For %8 (mod 8) operator, drop the low three bits. This trick works for mod powers of 2.
The $readmemh() call
If you are using a tool which does not support $readmemh(), then change the $readmemh() + file combination to a RTL ROM using a case statement. Search 'Verilog ROM' for more.

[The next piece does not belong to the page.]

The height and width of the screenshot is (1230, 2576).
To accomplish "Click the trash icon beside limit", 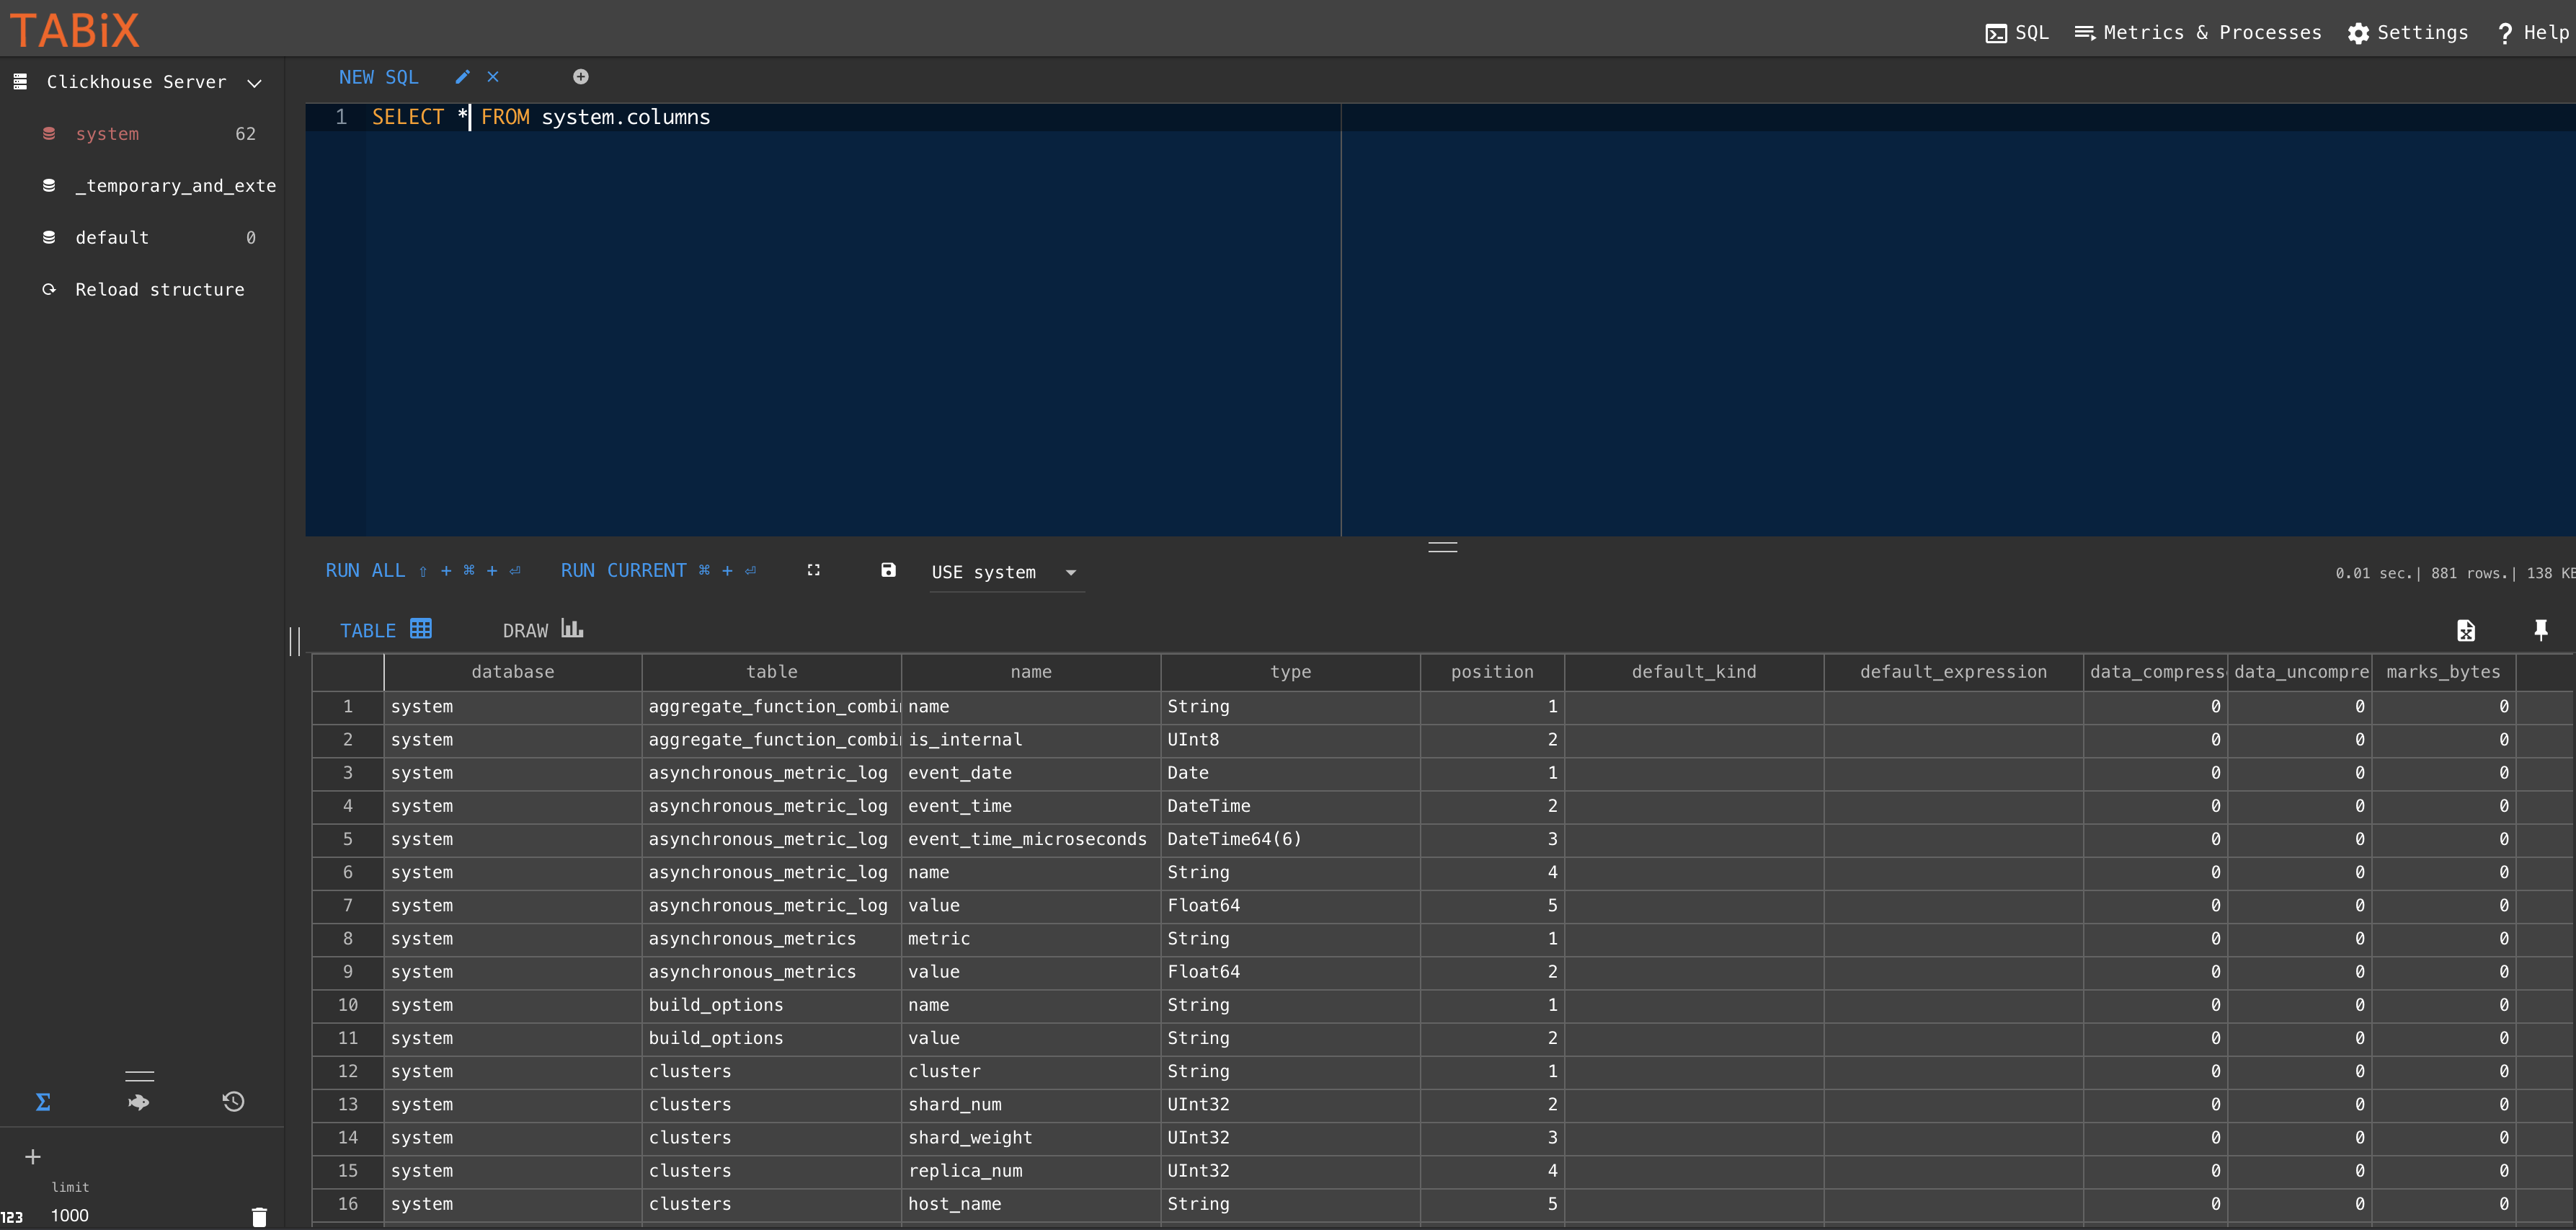I will pos(259,1216).

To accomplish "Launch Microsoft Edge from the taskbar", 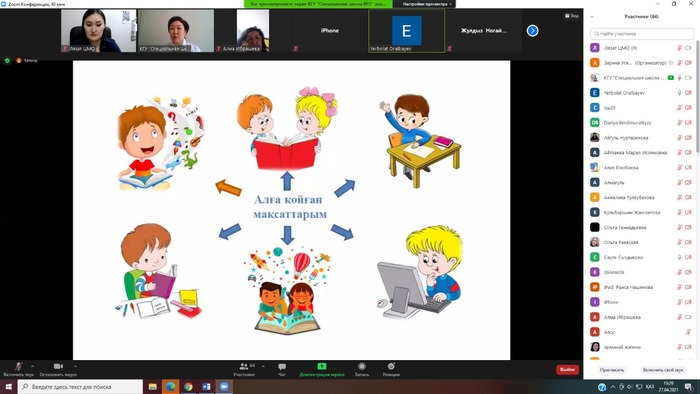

This block of code may infer more multipliers than the physical device has. I see at least 16X16X2 = 512 multipliers in this block. You may need to re-write it to do one multiply (or a reasonable number relative to the number of multiplies the device has) at a time.
// Chroma Cr
always @(posedge clk)
begin
for (j=0; j<8; j=j+1) begin
for (i=0; i<8; i=i+1) begin
// infers a lot of multiplies
end
end
Keep in mind that synthesis targets a physical device with finite resources; write the RTL to model within the limits of those resources.
If these concerns are addressed, then the design should synthesize.
Write a testbench if you want to understand how the changed design works. The timing will be different for initial blocks with for loops replaced by synchronous processes.